Bowtown was part of William Bingham’s Kennebec Purchase, designated as Township No. 1, Range 4, West of the Kennebec River. When estate agent John Black conducted a survey of settlers in 1820, David Young, Jr. was the only occupant listed within Bowtown proper. Black sought to reach purchase agreements with each of the settlers.
David was born in 1778 at Pownalborough, a son of David Young, Sr. and his first wife, Rachel Grant. The family moved to Seven Mile Brook (Embden area) by 1790. David Jr. married Elizabeth Jackson, probably a daughter of Laskey Jackson and Elizabeth Runnells, who were listed near the Youngs at Seven Mile Brook in 1800. Several members of the Young and Jackson families were settlers in the towns along the Upper Kennebec.
We can place David at Bowtown in 1823, when a newspaper article appeared describing the drowning of a man who had stolen a horse in Solon, and tried to cross the Kennebec about three miles below The Forks. “David Young, Jr who lives near this place, was awakened by his cries for assistance, and hastened to the river.” They found the unidentified man’s body ten days later, about eight miles below Young’s, and buried him. When the man had stopped at Boies’s Tavern in Solon, he told local residents that he worked for Gen. King and was there to scout timber. A mystery for another day!

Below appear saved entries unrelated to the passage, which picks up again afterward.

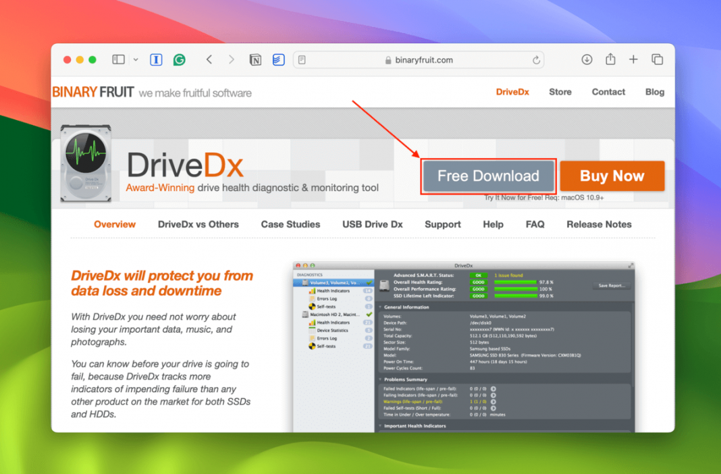Image resolution: width=721 pixels, height=474 pixels.
Task: Click the Binary Fruit logo
Action: [93, 92]
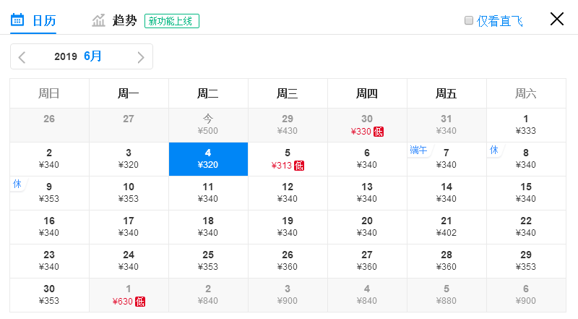Select June 21 priced at ¥402
This screenshot has height=319, width=578.
[447, 226]
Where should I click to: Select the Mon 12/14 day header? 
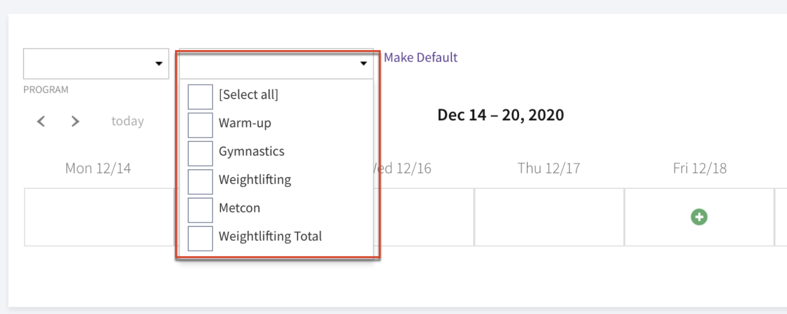pyautogui.click(x=98, y=168)

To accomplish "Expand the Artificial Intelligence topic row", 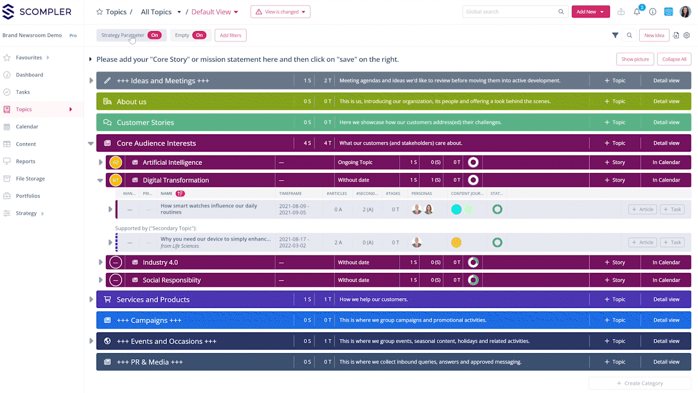I will pos(101,163).
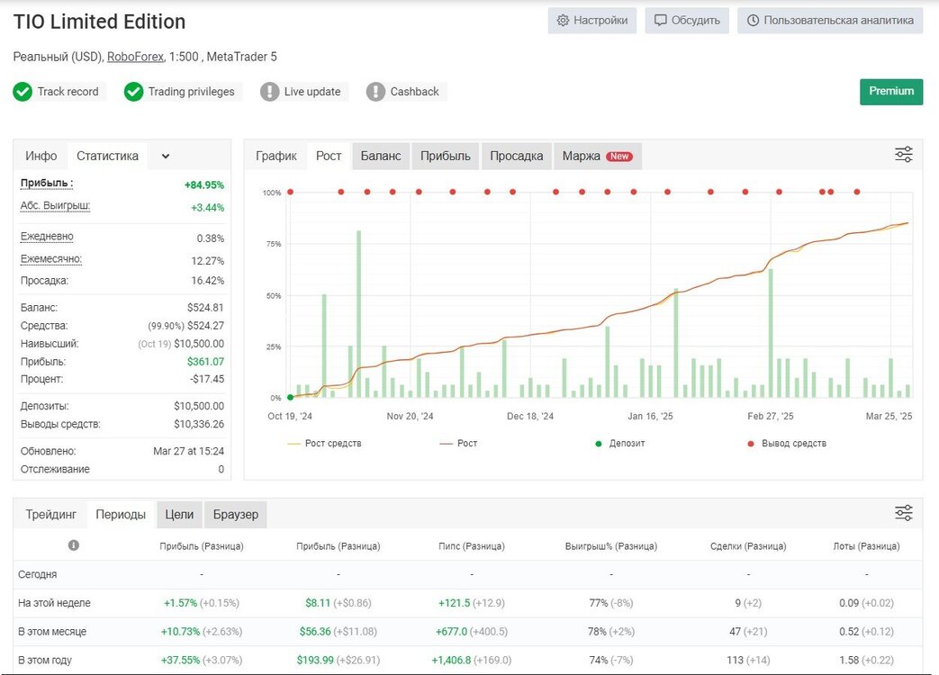Click the green Premium button
The height and width of the screenshot is (675, 939).
click(891, 92)
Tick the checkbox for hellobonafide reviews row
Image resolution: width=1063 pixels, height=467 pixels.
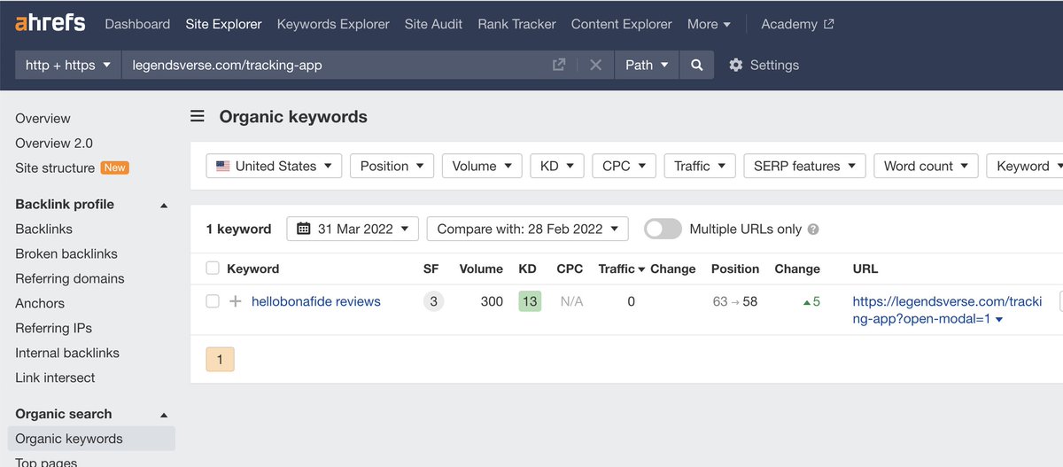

In 1827, John Black’s letters reveal that he was frustrated by the amount of unauthorized timber cutting going on in the Dead River region. Bowtown seems to have been a prime location for such “depradations.” In one letter, Black referred to David Young as a “trespasser” whom he suspected of cutting timber on land he hadn’t yet purchased. There must have been pressure on Young to pay for his lot, and in 1828 he agreed to purchase it, in installments over four years.
In 1831, the Bingham Estate sold the whole township (Bowtown) to Col. David Webster of Fryeburg, reserving only the four public lots and two others: those of David Young and Nathan Taylor. Taylor, then of Winslow, had been caught cutting timber on a lot and was required to purchase it. His lot comprised about seventy-six acres along the Kennebec river in the lower quarter of the township. He didn’t move to Bowtown, and continued to live in the Winslow area.
Col. David Webster had many business partners in his land deals. In 1832, he deeded four fifths of his Bowtown purchase to Daniel Brown, a mill owner and lumberman from Waterford. Interestingly, Brown’s wife, Anna Hamlin, was a sister of Hannibal Hamlin.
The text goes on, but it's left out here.